**** EXCERPT PROVIDED

# Classical Music Definition



## Yuanhou

Listening to classical music has brought up many questions about the categorization of the literature. Somethings are definitely considered mainstream classical such as music by Beethoven and Mozart. Other things I hear, such as works by Schoenberg or atonal contemporary composer, clearly sound deviant and makes it difficult for me to even consider it as classical. Yet there are many composers in the classical, baroque, and romantic eras that I have never heard of. There work sounds mainstream but since there works are rarely played, would they still be considered mainstream? How you you guys classify classical music into mainstream or deviant? Thanks.


Yuan


----------



## amirjsi

Well, I don't know about a "formal" definition of the classical. I heard so many already. But I think, for me and I'm no expert, is that classical music is a kind that follows a certain form, is not vulgar and is a music in which the ideas are well-developed.

As for the main-stream pieces, I think it's just due to some pieces' popularity in the classical music community. Some pieces are just more loved than others (whih is normal), thus it is economically sound that they are scheduled more for performance. But who can deny that everyone would like to hear that odd piece every now and then?

In regards to your Schoenberg comment, I just think that his music just "differs" from our preconceptions of what classical music should sound like, that's why it might be considered eccentric or "deviant", but I think it's perfectly normal music that has not yet been fully figured out - playing- and performing-wise. Mind you i'm no big fan of his, but I heard some of his music.


----------



## Frasier

True classical music is probably the narrow time-band that included Haydn, Mozart and early Beethoven who really burst the limits of the symphony, sonata and so forth. I've long given up categorising music outside this, maybe loosely using terms like romantic, symbolist, impressionist etc. Avant garde is pretty ephemeral. Schoenberg was a romantic - most people are familiar with Transfigured Night Op 4 - but he was teaching at a time when music was seen to be in crisis and tried to do his bit to produce a more universal music. I'm not sure how I'd categorise him. Serialist? Perhaps, but that isn't completely true - still, it says most about his music. I suppose the usual title "second Vienese chool" is a good summary term.

********

_EXERCISE TASK 1_
Does each statement agree with the forum thread on defining classical music? Answer yes or no for each and quote the words from the thread that settle it.
(a) Frasier gives Transfigured Night the opus number 4.
(b) amirjsi says he is a big fan of Schoenberg.
(c) Frasier limits true classical music to a narrow time-band that includes Haydn, Mozart and early Beethoven.
_EXERCISE TASK 2_
Write what comes next in the forum thread on defining classical music, starting after its final sentence.

**** MATERIAL PROVIDED

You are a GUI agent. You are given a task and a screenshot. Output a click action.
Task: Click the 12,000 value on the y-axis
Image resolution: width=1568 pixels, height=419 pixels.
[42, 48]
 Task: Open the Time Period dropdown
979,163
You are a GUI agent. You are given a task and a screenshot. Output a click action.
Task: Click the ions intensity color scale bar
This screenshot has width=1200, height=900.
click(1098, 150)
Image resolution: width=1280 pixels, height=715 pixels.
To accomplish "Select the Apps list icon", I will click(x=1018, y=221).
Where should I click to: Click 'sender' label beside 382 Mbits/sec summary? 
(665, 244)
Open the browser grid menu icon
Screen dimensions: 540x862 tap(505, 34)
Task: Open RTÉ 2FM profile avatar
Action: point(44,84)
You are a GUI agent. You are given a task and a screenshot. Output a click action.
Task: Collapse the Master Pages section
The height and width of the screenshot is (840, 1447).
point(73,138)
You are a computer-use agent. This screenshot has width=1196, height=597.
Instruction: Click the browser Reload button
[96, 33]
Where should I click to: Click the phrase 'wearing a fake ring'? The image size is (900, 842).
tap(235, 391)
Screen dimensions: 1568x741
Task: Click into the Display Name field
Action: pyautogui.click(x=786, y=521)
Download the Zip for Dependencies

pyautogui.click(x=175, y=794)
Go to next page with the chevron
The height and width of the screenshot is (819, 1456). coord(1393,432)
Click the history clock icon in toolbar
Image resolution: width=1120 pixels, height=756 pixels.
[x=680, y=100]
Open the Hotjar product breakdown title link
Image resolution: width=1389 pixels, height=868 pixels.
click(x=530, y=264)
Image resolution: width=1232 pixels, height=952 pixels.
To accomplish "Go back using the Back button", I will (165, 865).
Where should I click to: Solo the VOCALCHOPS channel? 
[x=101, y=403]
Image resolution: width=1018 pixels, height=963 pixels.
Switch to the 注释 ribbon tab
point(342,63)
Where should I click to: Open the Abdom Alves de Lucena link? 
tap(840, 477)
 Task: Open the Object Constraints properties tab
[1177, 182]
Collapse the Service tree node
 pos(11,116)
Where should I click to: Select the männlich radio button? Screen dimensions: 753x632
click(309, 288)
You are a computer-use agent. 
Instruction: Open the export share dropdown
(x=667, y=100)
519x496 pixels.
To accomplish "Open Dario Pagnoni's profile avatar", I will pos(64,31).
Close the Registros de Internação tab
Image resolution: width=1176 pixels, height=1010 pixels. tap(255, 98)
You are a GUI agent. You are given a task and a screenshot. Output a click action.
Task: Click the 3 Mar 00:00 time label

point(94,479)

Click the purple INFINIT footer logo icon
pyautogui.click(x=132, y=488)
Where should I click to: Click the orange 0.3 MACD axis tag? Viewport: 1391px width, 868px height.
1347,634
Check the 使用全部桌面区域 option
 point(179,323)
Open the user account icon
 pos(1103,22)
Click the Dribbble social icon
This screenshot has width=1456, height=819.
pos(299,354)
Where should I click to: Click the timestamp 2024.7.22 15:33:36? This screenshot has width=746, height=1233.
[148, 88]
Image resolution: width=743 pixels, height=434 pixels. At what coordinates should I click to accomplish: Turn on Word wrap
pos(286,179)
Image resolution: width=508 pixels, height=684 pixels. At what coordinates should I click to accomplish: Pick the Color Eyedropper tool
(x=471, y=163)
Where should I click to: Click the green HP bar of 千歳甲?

********

_ANSWER 1_
(a) Yes: "most people are familiar with Transfigured Night Op 4"
(b) No: "Mind you i'm no big fan of his"
(c) Yes: "True classical music is probably the narrow time-band that included Haydn, Mozart and early Beethoven"

_ANSWER 2_
----------



## Yuanhou

chronologically Schoenberg is a romantic, but how is Serialist defined? By the scale he used? Has classical music gone the way of visual arts? Will we look at Haydn Mozart the same way has we look at Monet and Van Gogh? How is something that was written a week ago still consider classical? Is it just the fact that it is written for an orchestra or orchestra instruments?


----------



## Frasier

It's probably best not to worry to much about formal definitions - unless you're a musicologist. Serialism is a just another compositional technique and the way you organise your thematic material. Schoneberg is a good starting point because of the way he manipulated pitches (i.e. the 12-tone row - the creation of themes in which each note of the chromatic scale appears (theoretically) once only. Absolute serialism got a bit complicated - like when you serialise dynamics and durations as well. See Boulez. Pli Selon Pli (if I recall right) is a good example. 

There are two uses of the word "classical". One defines a specific musical period - the other is a blanket term for western art music that can't be called "pop" (which is itself a blanket term for endless categories) jazz, blues, etc. In other words, the music you'll find in the "classical" department of a music store.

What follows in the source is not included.